*RECORDS SHOWN*:

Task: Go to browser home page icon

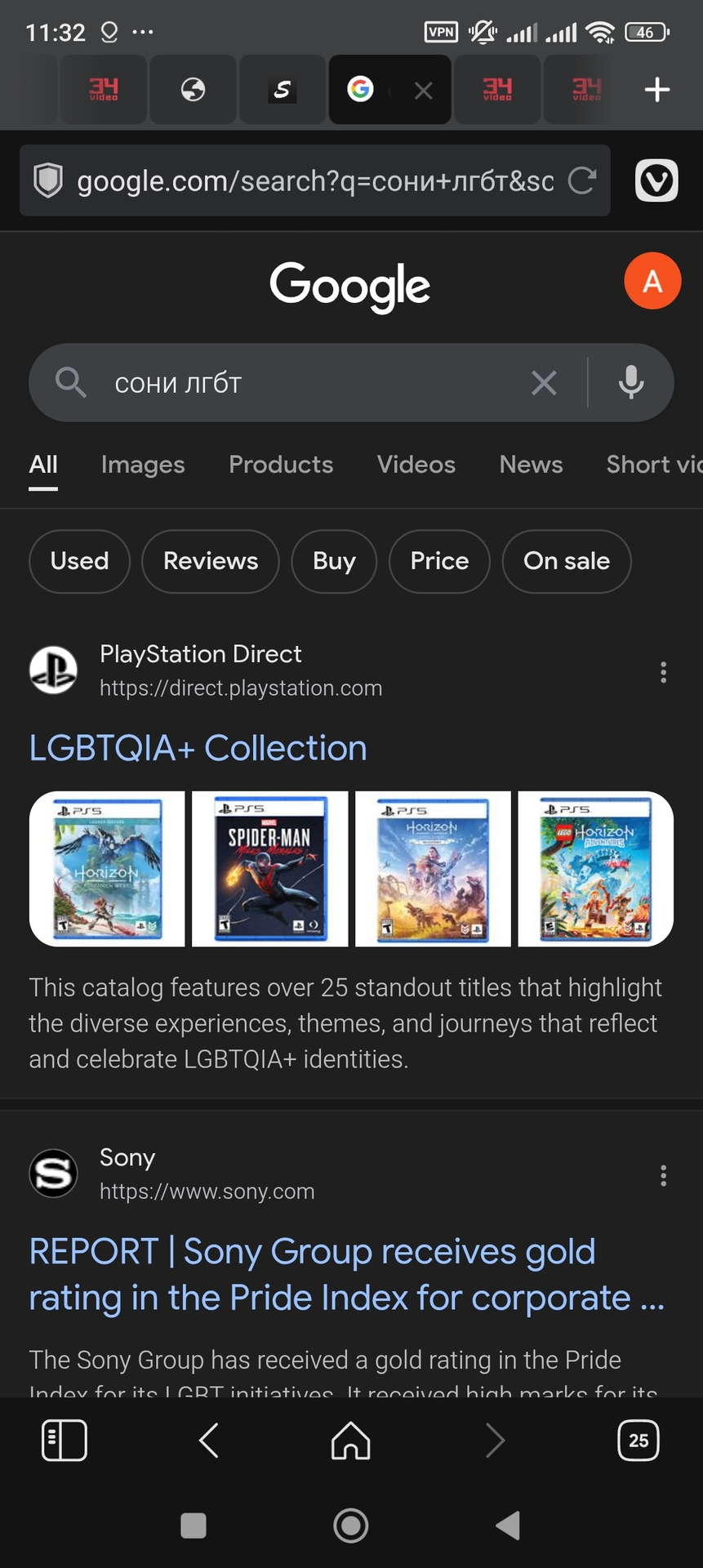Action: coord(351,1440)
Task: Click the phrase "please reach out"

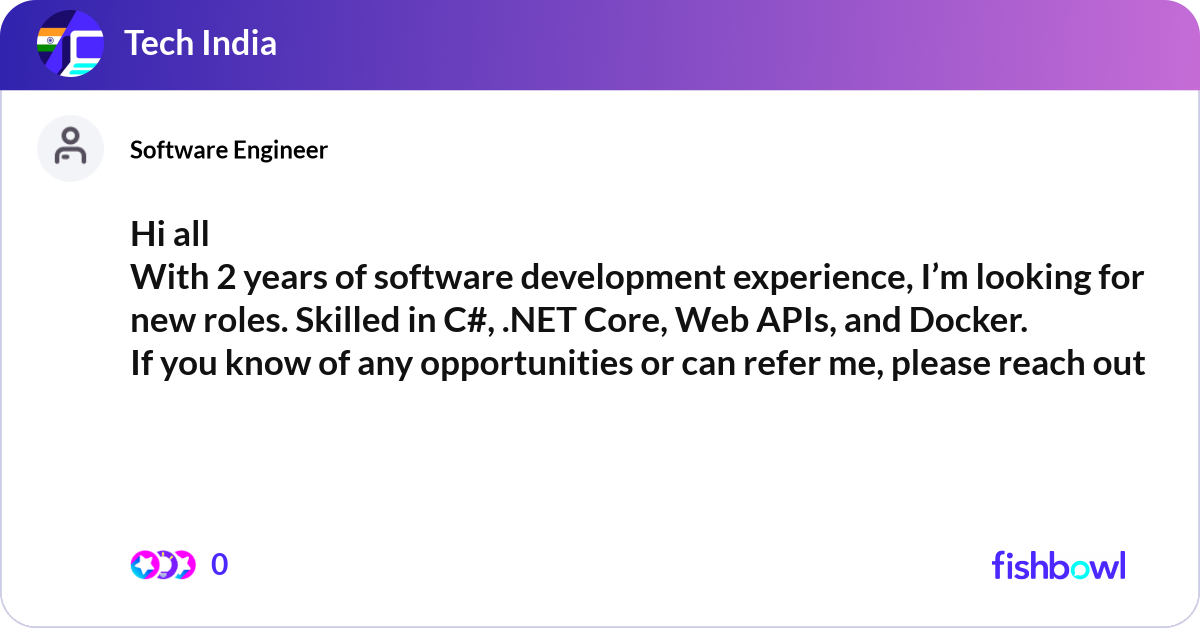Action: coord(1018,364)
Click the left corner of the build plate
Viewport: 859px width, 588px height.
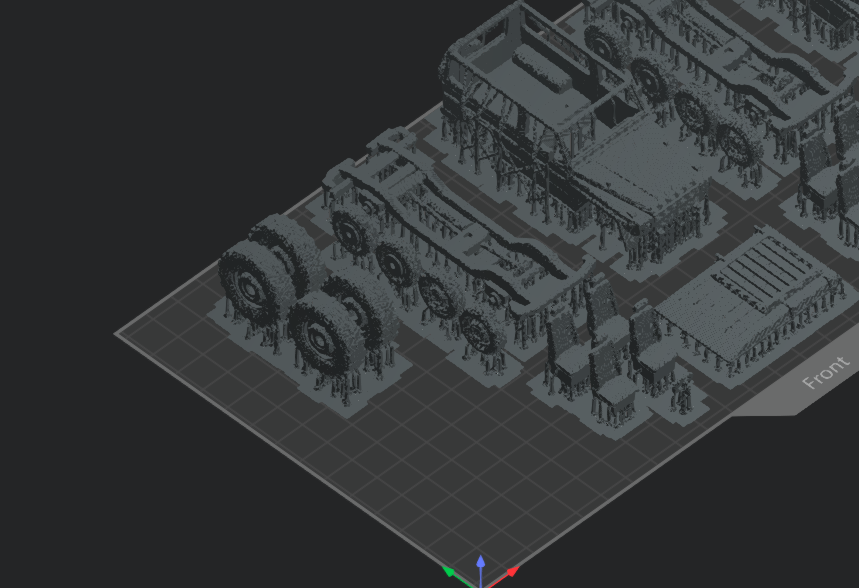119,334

*PROBLEM*: Please set down the records exactly, and keep every image out of the copy.

*WRITTEN SOLUTION*:
Task: Go to browser home page icon

Action: coord(351,1440)
Task: Click the phrase "please reach out"

Action: coord(1018,364)
Click the left corner of the build plate
Viewport: 859px width, 588px height.
119,334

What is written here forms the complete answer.